In 1966, he moved to the University of Florida to take the position of Graduate Research Professor, continuing his work in educational anthropology with an increasing focus on its biological and neurological foundations, as well as participating frequently in scholarship and professional organizations. He was awarded a Guggenheim Fellowship in 1966 as well as serving as the president of the American Ethnological Society from 1970 to 1971. In 1973 he edited the volume Learning and Culture with Jacquetta Hill-Burnett, and he published a collection of his articles on the subject of anthropology and education as Culture and the Educative Process in 1974. In 1978, he established a fellowship program at the University of Florida in honor of Zora Neale Hurston. He published his final book, The Craft of Community Study, in 1979 in collaboration with William Partridge, solidifying his concept of collaborative productivity as a means of self-realization and cultural development through an analysis of Partridge's development from graduate student to colleague through his field study in Colombia.

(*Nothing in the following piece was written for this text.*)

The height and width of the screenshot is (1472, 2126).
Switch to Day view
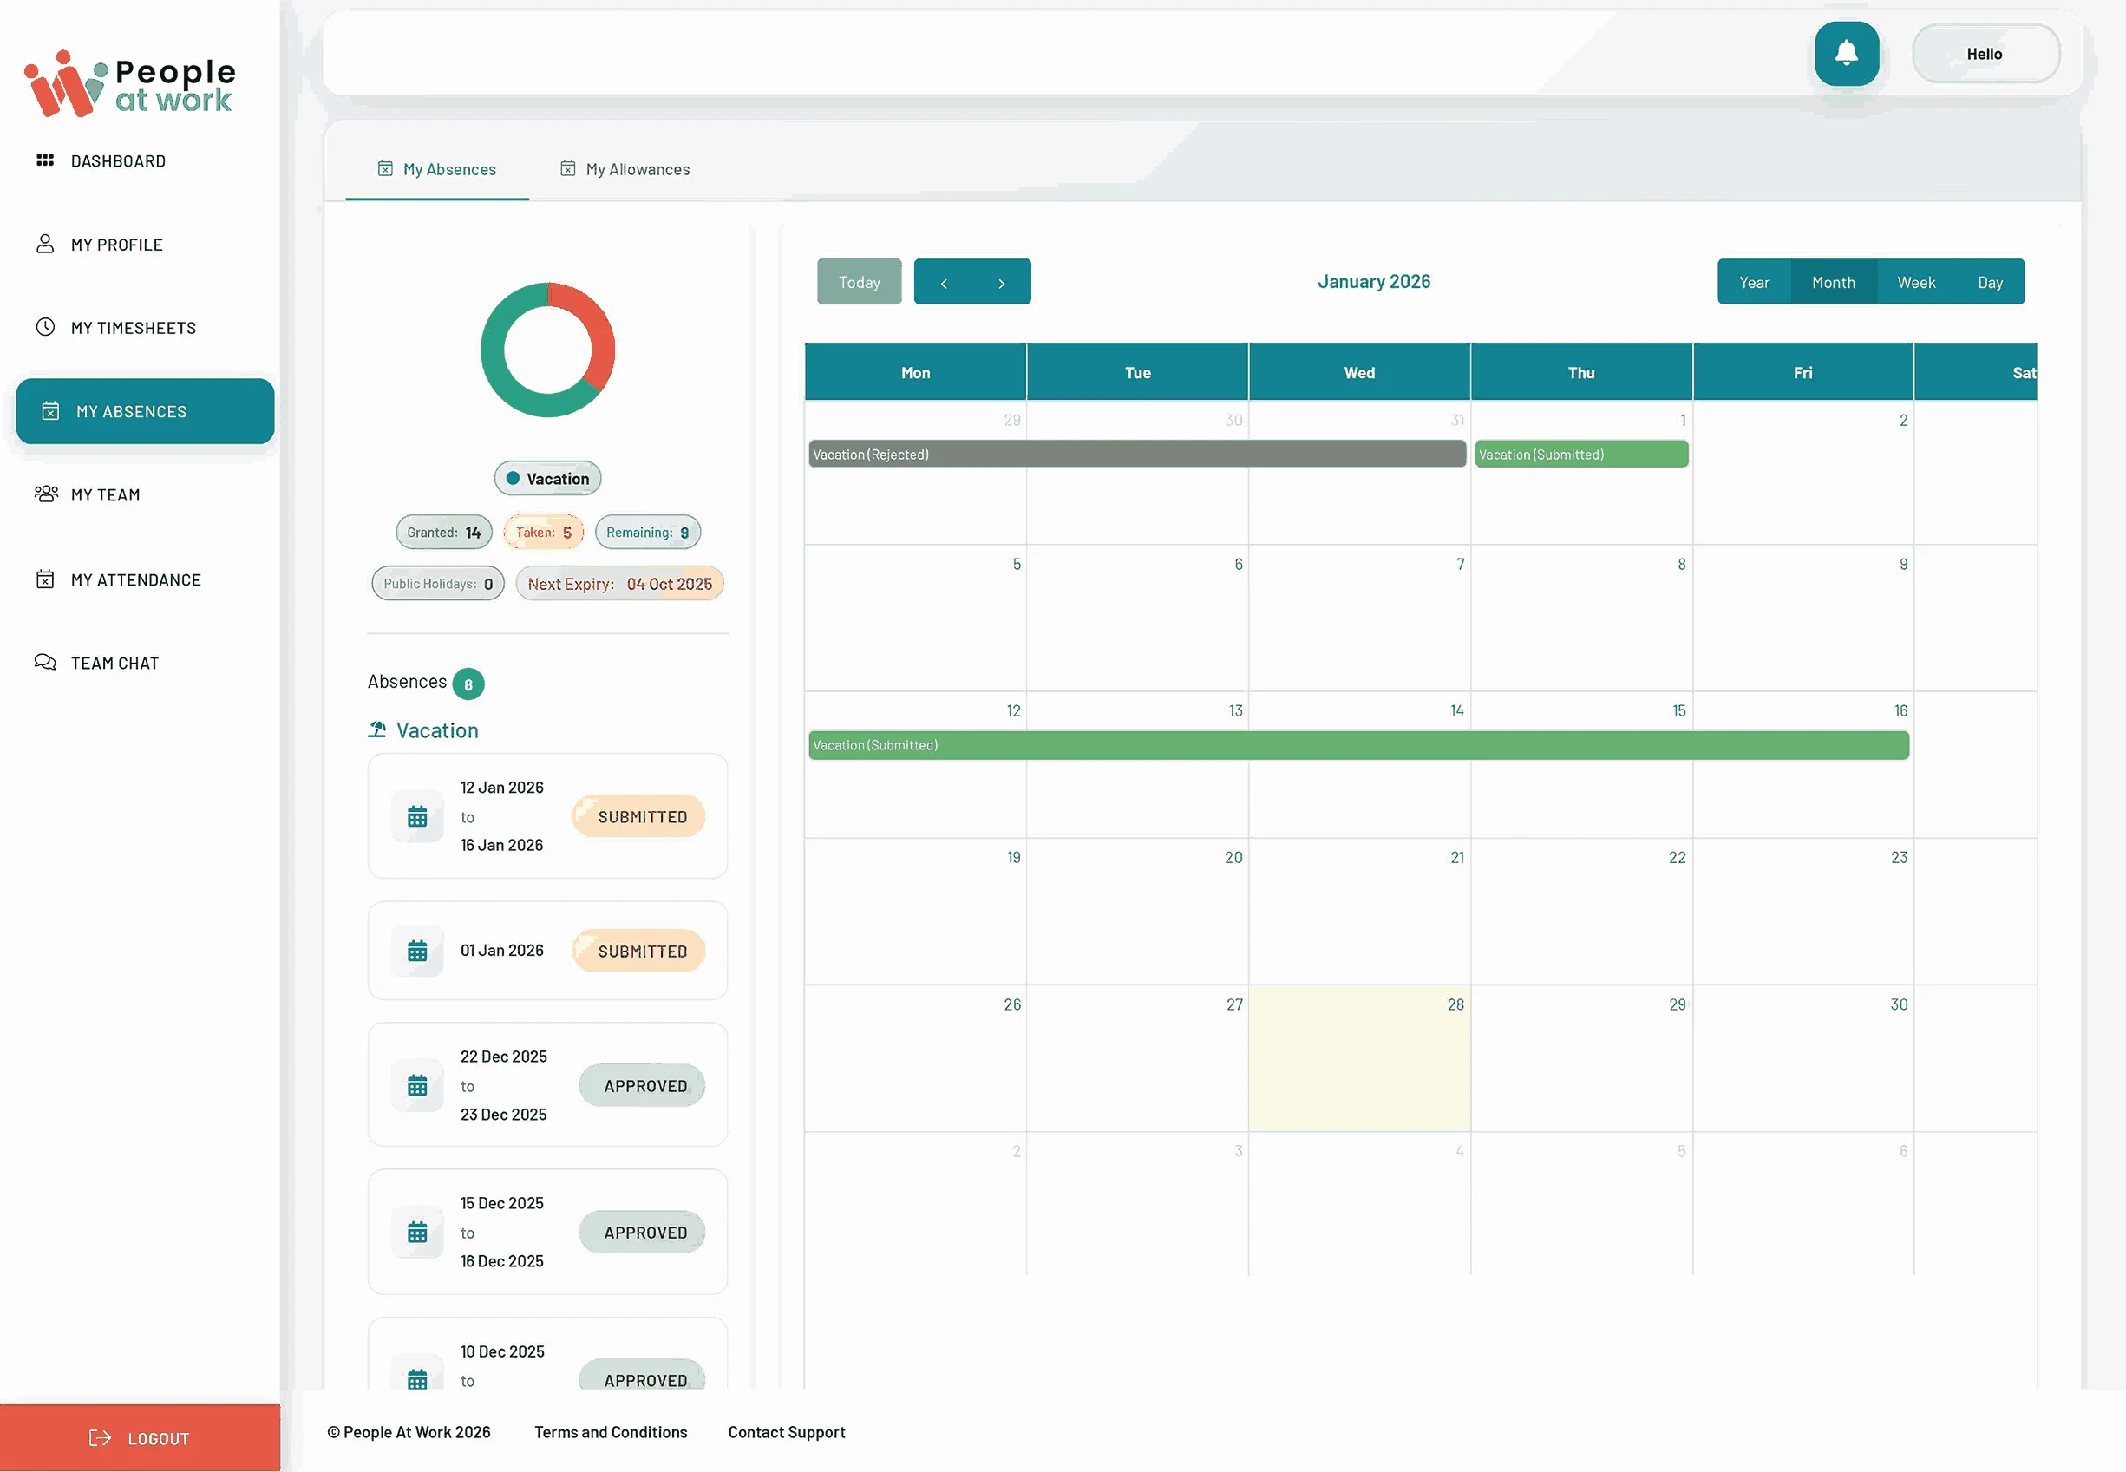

From 1979 to 1980 he served as president of the Southern Anthropological Society, and he was named Teacher/Scholar of the Year by the University of Florida in 1980. That same year, he retired and became a Professor Emeritus at the university, a position he held until his death two years later. Since 1984, the Solon T. Kimball Award for Public and Applied Anthropology has been presented biennially by the American Anthropological Association to an individual or team whose work has contributed significantly to applied anthropology and public policy. Its creation was supported by the royalties from the volume Applied Anthropology in America, which was dedicated to Kimball and edited by his former student and collaborator William Partridge along with Elizabeth M. Eddy.

== Personal life ==
Kimball married Hannah Price in Boston in 1935 and had two children with her. His daughter Sally was born in 1938 and his son John Price was born three years later in 1941; John Price would die suddenly in 1977. Kimball was raised without a specific religious affiliation and remained non-religious throughout his life. He died due to congestive heart failure on October 12, 1982, in Gainesville, Florida. He had been nominated for the Society of Applied Anthropology's Bronislaw Malinowski Award, but died before he could receive it.